Harry stopped to blow his nose. He was visibly affected by what he’d been saying. He resumed. “Finally I read a book on the case, The Somerset Skull, by some English journalist.”

“Barrington Miller,” I said with contempt. “A real scis-sors-and-paste job.”

“True,” said Harry, “but it had the essential facts on the trial, and it told me the prosecution was garbage. Sexual jealousy? No chance. He never had sex with the girl. If she was pregnant, believe me, it was some other guy, I told you how it was between Duke and Barbara.”

“ ‘Zilch’ I think, was how you described it,” I said, observing neutrality. Alice was silent, drawing breath, perhaps, for a heart-to-heart with Sally.

“Take that U.S. Army major in court to speak for Duke’s character” Harry said with a sharp note of censure. “It was character assassination. They couldn’t get over the fact that he heisted a.45 and used a jeep for private trips. They didn’t say he was a loyal husband, one of the gentlest, most civilized soldiers in the army.” He stopped to wipe his nose again. “I’m sorry. You don’t want to hear all this. I just want to explain my position. After reading all this crap I had to decide what to do about it. I was back in the States by this time. What could I do to put the injustice right? Send a letter to the London Times? Write to the Lord Chief Justice? Whatever I did, I couldn’t bring Duke back to life. Alice, honey, do you know what I did?”

“Found my mother,” said Alice flatly.

“Precisely. Help the living. Elly was in a pitiful state. No job, no pension, and a child to raise. And bitterly ashamed of what Duke had done. I put her right on that for a start. Then I married her. I won’t say it was much of a marriage, but I got her through a bad time. We came to an understanding about Duke-not to make waves, not to write to The Times, not even to mention him. You know why? For your sake, sweetheart. I respected your mother’s wishes.” With that off his chest Harry got to his feet and said, “Whose glass is empty?”

Alice had listened impassively. Now she brushed aside Harry’s diversionary gesture. “If it’s all the same to you, we’d like to meet your wife again.”

“No problem,” claimed Harry. He fairly scuttled through the door.

Alice handed me back my stick. “I have a feeing that Mrs. Ashenfelter II might respond better to you.”
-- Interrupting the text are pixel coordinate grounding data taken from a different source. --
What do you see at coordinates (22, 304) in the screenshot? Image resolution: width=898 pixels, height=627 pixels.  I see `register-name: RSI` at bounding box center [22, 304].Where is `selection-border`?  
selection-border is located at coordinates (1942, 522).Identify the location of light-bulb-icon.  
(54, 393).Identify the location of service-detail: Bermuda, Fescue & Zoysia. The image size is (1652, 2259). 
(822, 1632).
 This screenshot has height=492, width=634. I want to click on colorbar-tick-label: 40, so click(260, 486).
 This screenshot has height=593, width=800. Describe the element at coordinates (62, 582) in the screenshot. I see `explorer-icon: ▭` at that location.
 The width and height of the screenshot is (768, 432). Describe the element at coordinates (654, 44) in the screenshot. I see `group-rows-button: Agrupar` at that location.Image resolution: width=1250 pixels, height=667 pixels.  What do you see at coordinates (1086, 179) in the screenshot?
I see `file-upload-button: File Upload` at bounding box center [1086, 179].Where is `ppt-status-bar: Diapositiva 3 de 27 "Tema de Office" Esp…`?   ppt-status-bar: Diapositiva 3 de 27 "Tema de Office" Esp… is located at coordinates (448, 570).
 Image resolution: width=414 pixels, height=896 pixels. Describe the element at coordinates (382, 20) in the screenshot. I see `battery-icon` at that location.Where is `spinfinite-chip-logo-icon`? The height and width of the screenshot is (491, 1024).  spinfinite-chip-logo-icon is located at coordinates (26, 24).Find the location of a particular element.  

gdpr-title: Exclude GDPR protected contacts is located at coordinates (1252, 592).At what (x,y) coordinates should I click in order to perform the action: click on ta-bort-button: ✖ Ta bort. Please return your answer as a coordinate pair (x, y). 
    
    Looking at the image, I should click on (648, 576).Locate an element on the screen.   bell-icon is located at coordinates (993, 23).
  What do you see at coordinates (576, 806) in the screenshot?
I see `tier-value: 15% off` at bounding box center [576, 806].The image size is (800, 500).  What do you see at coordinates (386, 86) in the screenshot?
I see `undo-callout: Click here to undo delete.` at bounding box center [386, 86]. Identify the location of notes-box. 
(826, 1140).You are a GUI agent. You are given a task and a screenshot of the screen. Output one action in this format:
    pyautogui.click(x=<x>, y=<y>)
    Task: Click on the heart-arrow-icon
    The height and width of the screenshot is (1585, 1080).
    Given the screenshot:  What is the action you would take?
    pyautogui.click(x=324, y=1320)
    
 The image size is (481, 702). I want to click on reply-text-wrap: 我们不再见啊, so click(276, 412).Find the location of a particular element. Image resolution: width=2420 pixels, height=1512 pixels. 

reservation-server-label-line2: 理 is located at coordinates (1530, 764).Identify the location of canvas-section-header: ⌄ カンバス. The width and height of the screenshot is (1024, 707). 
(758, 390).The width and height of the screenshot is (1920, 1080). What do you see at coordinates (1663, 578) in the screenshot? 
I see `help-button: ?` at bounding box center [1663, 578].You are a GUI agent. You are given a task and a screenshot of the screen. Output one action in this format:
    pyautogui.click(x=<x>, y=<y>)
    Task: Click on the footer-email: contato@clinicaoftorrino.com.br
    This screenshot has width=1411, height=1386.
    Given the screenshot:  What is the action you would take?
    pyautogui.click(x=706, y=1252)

But as it turned out, Sally was in no shape to respond to anyone. Harry came back grim-faced and announced, “No dice. Sally’s out cold. She took a chisel to the cocktail cabinet, and she’s been through a bottle and a half of vodka.”

FIFTEEN

We wanted to eat. A straightforward matter? Not in Bath on a Sunday evening in October 1964. All the restaurants were dark, and the hotels didn’t want to know us. “Sorry, residents only” should be translated into Latin and incorporated in the city’s coat of arms. We finally gained grudging admittance to a dingy basement in Great Pulteney Street that doubled as the dining room and lounge of a small private hotel called the Annual Cure. Top marks for local color, but not, I think, for attracting customers. We were the only diners.

Alice was still brooding on our visit to the Ashenfelters, so I picked up the gravy-stained menu. It was written without much regard to spelling.

“If you fancy something out of the ordinary, I see they serve farmhouse girll,” I commented too loudly, because the manager was standing unseen at my shoulder.

“You don’t like?” he asked. “You go somewhere else.” I believe he was mid-European.

I pointed out the error, wishing I hadn’t spoken.

He snatched the menu from me, penciled in a correction, pushed it back, and said with acid, “Schoolteacher?”

“Something like that.”

We both settled on plaice and french flies without going into the orthography. Alice asked for the rest room, the ladies’, and the lavatory before she was understood and directed upstairs.

As she pushed back her chair I murmured something about a search party but failed to amuse her. Mentally, she hadn’t caught up yet. I doubt whether our shabby surroundings had made any impression on her at all.